I don't understand the difference in the thought of phenomenology between Husserl and Mearleau-Ponty.

Phenomenology is a forbiddingly complex subject, so let's try and keep things as simple as possible. Husserl's phenomenology, in the broadest possible terms, is Cartesian. What this means is that the focus of Husserl's approach is on the mind, on human consciousness. Other considerations are bracketed-out, or put to one side, as being irrelevant to Husserl's investigations.
This means that human beings, as embodied in a social world, a world of other selves, are ultimately of secondary importance to Husserl. The picture that Husserl gives us of persons is, therefore, somewhat one-dimensional. In putting to one side our bodies, our world and our interaction with others, he is excluding all those important things that make us fully human. As such, he is presenting us with a narrow understanding of who and what we truly are.
Merleau-Ponty's approach seeks to remedy the deficiencies of Husserl's phenomenology in relation to the body.
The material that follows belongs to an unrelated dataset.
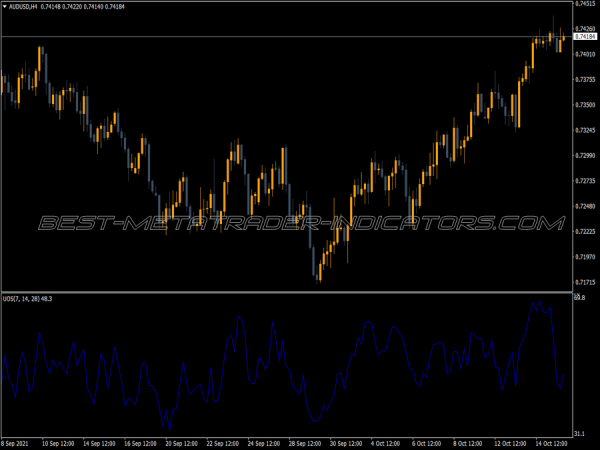The image size is (600, 450).
Task: Select the current price tag 0.74184
Action: click(585, 37)
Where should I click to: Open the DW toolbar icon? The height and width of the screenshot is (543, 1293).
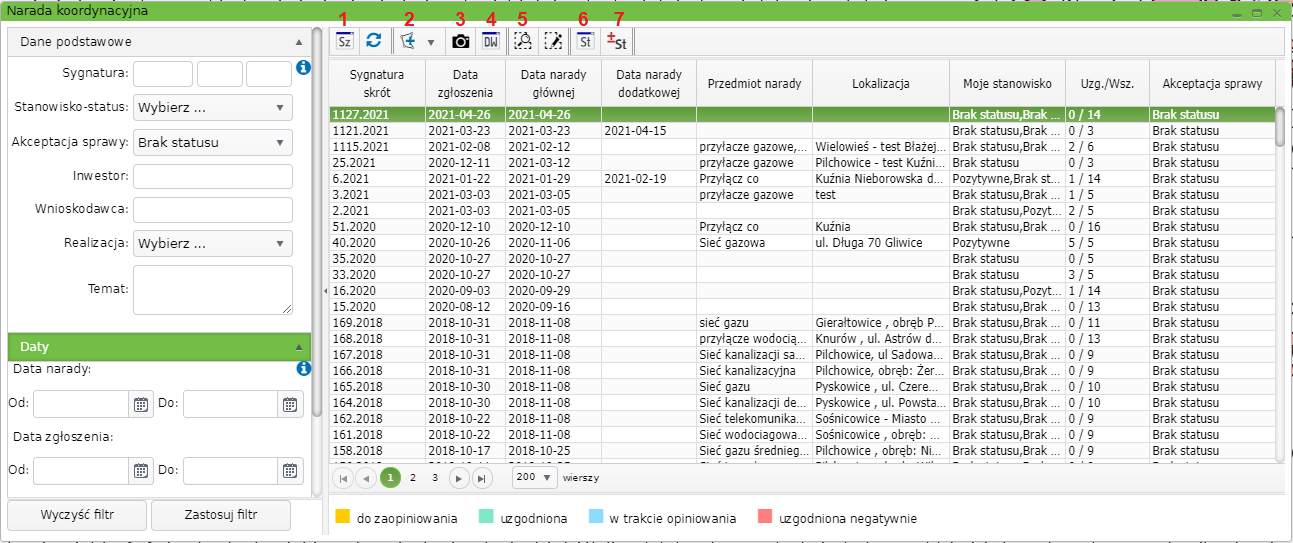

In common with other phenomenological thinkers such as Heidegger, he believes that it's the human person as he or she exists in the everyday world that should be the focus of phenomenological investigation. Husserl, on the other hand, is concerned with the contents of the disembodied consciousness and how they present themselves.
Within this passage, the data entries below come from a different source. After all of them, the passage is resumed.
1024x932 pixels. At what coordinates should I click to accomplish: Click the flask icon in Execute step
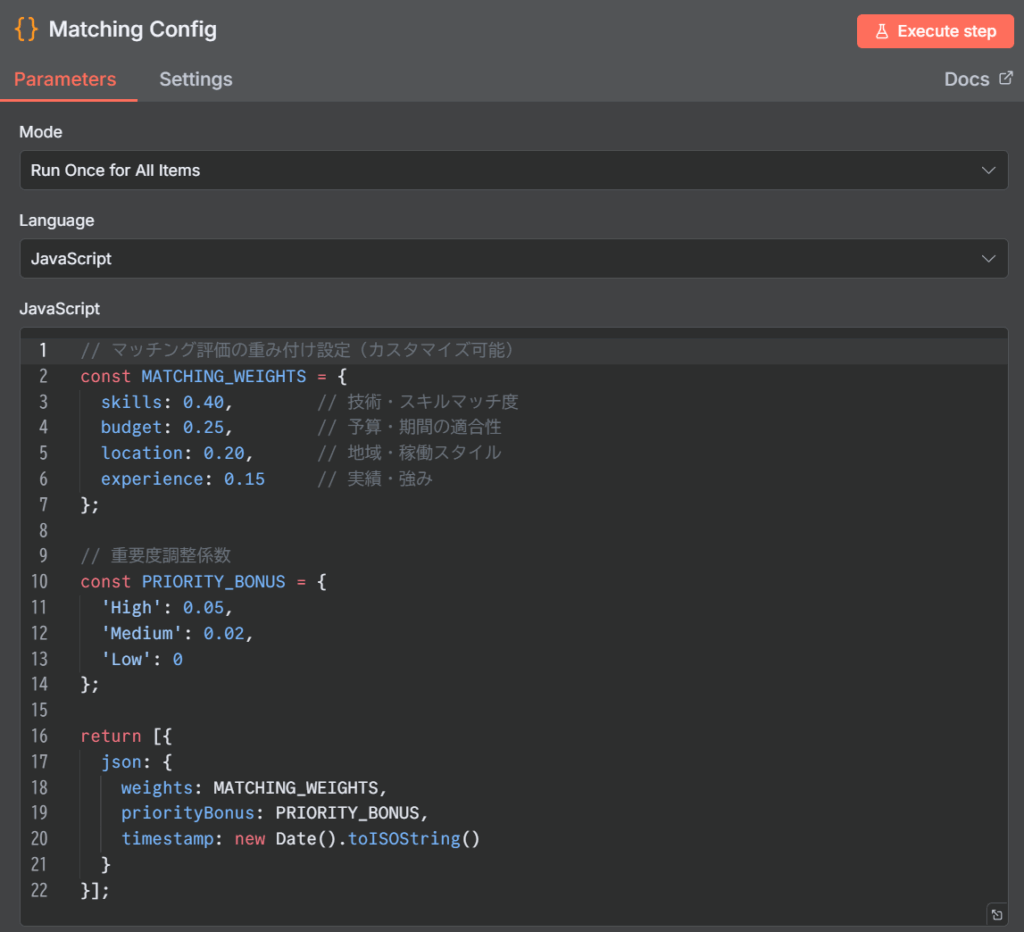coord(882,32)
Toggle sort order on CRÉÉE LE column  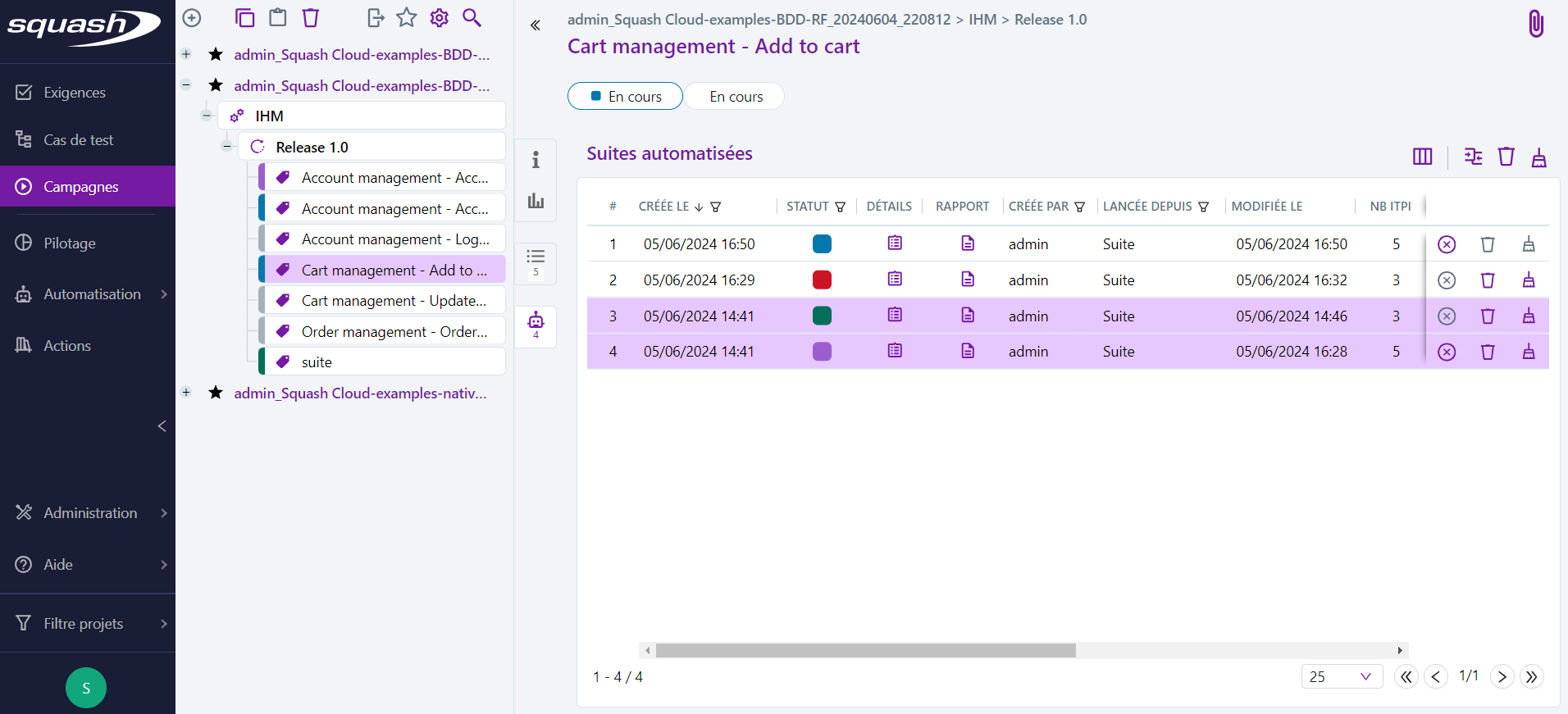(699, 207)
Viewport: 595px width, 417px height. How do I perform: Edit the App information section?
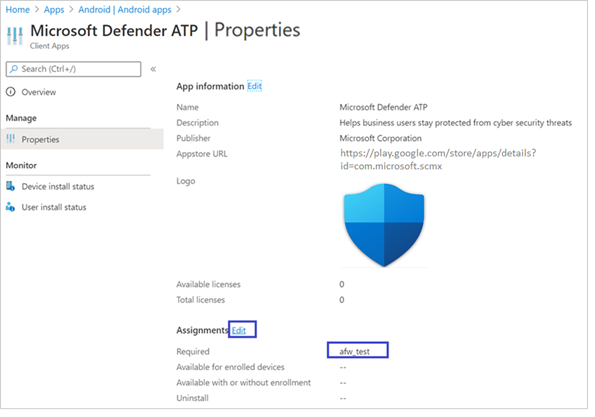pyautogui.click(x=254, y=86)
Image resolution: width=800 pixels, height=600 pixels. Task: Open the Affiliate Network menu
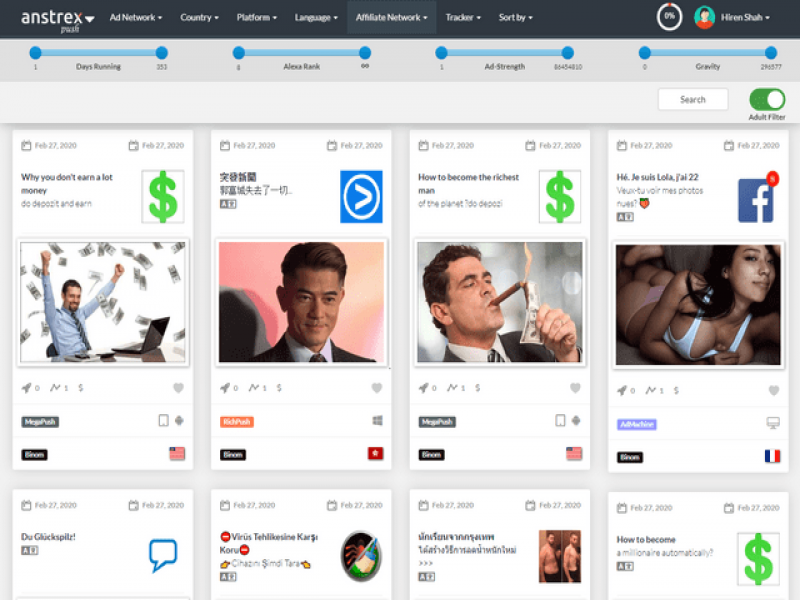click(392, 17)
Merleau-Ponty, unlike Husserl, does not believe that the human body can be separated from any meaningful phenomenological understanding. It's our bodies that ground us in the world, pointing towards the existence of other selves and objects in space. Husserl wants to put considerations of body to one side; yet Merleau-Ponty sees phenomenology as only being possible in the first place precisely because of our physicality and how our bodies locate us in the world of space and time.
Our bodies, and all they represent--sexuality, language, emotions--are the true locations of meaning, providing us with a pre-cognitive understanding of the world before our active minds get to work. And it's the latter that remains the focus of Husserl's phenomenological investigations.